━━ EXTRACT PROVIDED ━━

By Anne McLeod, MD
The Wallace H. Coulter Award for Lifetime Achievement, first awarded by the American Society of Hematology (ASH) in 2007, recognizes an individual who has demonstrated a lasting commitment to the field of hematology through outstanding contributions to education, research, and practice. Dr. Coulter was an engineer, inventor, and entrepreneur who applied engineering principles to solving biomedical problems. ASH and the Coulter Foundation established the Wallace H. Coulter Award for Lifetime Achievement in Hematology to honor Wallace’s legacy by recognizing others who have had a significant impact on the field of hematology. This afternoon, past ASH President Dr. H. Franklin Bunn will receive this award for his leadership in advancing the field of hemoglobin research over the past four decades.
When asked to describe his career, Dr. Bunn stated, “From the get-go, my biggest challenge has been to do meaningful and productive research and, at the same time, maintain a respectable level of competence in clinical hematology.” Any trainee or colleague who has ever had the honor of learning from Dr. Bunn knows he has certainly attained this goal and has always remained a caring mentor and exceptional teacher.
Dr. Bunn is currently director of hematology research at Brigham and Women’s Hospital in Boston, MA. In addition to his ongoing research, Dr. Bunn served as ASH president in 1992, participated in many National Institutes of Health Advisory groups and councils, was Associate Editor of Blood, and authored two textbooks. As Professor of Medicine at Harvard Medical School, he is an inspiring teacher to medical students and a wise mentor to fellows and junior faculty. “Although my focus has been largely in laboratory research, my most enduring gratification has been the fellowship of two generations of outstanding hematology trainees at Brigham and Women’s Hospital and the opportunity to see their careers develop,” Dr. Bunn said.

━━━
━━ EXTRACTED DATA ━━

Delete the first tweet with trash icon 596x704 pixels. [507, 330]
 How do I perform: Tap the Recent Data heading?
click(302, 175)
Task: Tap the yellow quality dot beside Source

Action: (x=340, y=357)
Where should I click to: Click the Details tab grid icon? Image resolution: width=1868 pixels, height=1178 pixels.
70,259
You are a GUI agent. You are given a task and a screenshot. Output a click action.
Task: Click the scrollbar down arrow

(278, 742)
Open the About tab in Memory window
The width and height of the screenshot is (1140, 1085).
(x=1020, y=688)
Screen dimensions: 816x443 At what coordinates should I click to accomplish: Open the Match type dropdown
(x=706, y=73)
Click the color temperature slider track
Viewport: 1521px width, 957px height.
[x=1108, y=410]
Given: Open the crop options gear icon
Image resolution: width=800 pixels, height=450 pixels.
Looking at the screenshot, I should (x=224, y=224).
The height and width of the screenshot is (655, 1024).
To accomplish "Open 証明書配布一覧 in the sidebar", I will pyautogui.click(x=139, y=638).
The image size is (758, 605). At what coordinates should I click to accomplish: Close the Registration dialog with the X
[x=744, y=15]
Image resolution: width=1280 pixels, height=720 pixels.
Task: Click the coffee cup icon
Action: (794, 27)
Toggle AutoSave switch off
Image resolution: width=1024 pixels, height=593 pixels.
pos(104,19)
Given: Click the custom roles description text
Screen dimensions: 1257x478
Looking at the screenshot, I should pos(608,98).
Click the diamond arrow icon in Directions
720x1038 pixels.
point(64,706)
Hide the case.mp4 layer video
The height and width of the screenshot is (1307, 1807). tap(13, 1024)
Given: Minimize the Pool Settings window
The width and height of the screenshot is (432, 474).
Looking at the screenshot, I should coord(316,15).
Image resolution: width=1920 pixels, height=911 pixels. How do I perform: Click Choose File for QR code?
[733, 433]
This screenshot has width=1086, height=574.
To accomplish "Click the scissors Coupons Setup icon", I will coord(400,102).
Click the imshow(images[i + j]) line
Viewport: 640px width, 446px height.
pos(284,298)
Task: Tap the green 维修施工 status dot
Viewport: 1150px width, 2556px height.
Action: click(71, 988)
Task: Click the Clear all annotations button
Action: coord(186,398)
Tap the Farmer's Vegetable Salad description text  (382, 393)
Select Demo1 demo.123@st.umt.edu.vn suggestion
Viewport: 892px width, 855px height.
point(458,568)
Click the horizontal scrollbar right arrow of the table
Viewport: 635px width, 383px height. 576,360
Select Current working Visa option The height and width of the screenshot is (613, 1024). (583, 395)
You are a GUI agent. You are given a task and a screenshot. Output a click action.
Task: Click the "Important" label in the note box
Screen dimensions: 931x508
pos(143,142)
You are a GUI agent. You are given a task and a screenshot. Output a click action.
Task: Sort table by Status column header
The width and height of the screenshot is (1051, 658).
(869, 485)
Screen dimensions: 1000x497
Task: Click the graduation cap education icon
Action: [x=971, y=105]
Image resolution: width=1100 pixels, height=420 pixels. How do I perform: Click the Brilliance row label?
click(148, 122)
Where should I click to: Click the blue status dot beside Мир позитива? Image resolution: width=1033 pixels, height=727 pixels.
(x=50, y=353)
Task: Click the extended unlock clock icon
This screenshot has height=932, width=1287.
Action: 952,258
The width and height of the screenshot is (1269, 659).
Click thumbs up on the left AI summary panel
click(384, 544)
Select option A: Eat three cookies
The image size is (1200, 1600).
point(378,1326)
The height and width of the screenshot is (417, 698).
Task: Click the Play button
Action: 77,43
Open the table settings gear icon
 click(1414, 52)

━━━

ACTION ITEM:
Continue the profile of Dr. H. Franklin Bunn from the point where it ends. The listing plays no part in what you need to do.

RESPONSE TO THIS EXERCISE:
As an intern at New York Hospital in the early 1960s, Dr. Bunn discovered his passion for hematology while caring for a young patient with end-stage beta thalassemia major. “I followed Alfred in clinic monthly until his death two years later. Alfred’s gallantry taught me a lot about how patients can endure and prevail over unimaginable challenges and stresses.” The complexities of his patient’s disease fascinated and inspired him, ultimately leading him to conduct 30 years of research on hemoglobin. Dr. Bunn earned his undergraduate degree in chemistry from Harvard College in 1957 and his MD from the University of Pennsylvania School of Medicine in 1961. He believes his most important research contribution to date has been the discovery of the structure and biosynthesis of glycated hemoglobins (e.g., hemoglobin A1c) and their relevance to diabetes.
Dr. Bunn’s research has taken many unexpected turns. From 1992 to 2002, Dr. Bunn’s lab focused on oxygen-dependent gene expression and molecular adaptation to hypoxia. During the last seven years, he and his lab have been working on a novel flavoheme protein that plays an important role in fatty-acid desaturation and the production of insulin in pancreatic islets. Another focus for this year has been the undertaking of a textbook for medical students with co-author Jon Aster, titled Pathobiology of Blood Disorders.
For his many contributions to the field of hematology, Dr. Bunn will receive the 2009 Wallace H. Coulter Award for Lifetime Achievement in Hematology at 1:30 p.m. today in Hall F. “ASH has long been an integral and consistently positive part of my professional life. The associations that I have made at ASH and at the journal Blood have contributed enormously to my viability as a scientist and physician,” Dr. Bunn said. Indeed, Dr. Bunn has been an outstanding contributor to the lives of his patients, the careers of countless hematologists, and to ASH.